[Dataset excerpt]
_ _ _

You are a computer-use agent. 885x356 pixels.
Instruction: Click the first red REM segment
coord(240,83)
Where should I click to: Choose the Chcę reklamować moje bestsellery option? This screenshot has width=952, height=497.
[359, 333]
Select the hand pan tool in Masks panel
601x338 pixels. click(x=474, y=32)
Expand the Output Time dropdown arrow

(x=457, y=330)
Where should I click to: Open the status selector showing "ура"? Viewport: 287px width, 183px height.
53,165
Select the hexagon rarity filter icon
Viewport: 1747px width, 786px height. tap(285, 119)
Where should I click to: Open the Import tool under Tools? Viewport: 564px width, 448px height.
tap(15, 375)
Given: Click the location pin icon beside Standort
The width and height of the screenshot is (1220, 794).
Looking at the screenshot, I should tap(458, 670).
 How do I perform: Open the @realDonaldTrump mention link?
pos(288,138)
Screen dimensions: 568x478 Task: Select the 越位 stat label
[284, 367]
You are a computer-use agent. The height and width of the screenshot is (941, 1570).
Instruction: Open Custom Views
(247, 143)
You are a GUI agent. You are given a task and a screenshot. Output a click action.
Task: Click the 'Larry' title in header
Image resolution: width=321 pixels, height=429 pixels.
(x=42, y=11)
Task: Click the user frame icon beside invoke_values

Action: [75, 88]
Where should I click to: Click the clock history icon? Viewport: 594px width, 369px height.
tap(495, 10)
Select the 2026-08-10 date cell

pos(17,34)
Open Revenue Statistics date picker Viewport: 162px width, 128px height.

_ _ _

Exercise
Could you rewrite the lines starting at the line that has "Select the hand pan tool in Masks panel" and ending after the line that has "Looking at the", with "Launch" in place of "Open" and everything else unchanged?

Response for this exercise
Select the hand pan tool in Masks panel
601x338 pixels. click(x=474, y=32)
Expand the Output Time dropdown arrow

(x=457, y=330)
Where should I click to: Launch the status selector showing "ура"? Viewport: 287px width, 183px height.
53,165
Select the hexagon rarity filter icon
Viewport: 1747px width, 786px height. tap(285, 119)
Where should I click to: Launch the Import tool under Tools? Viewport: 564px width, 448px height.
tap(15, 375)
Given: Click the location pin icon beside Standort
The width and height of the screenshot is (1220, 794).
Looking at the screenshot, I should tap(458, 670).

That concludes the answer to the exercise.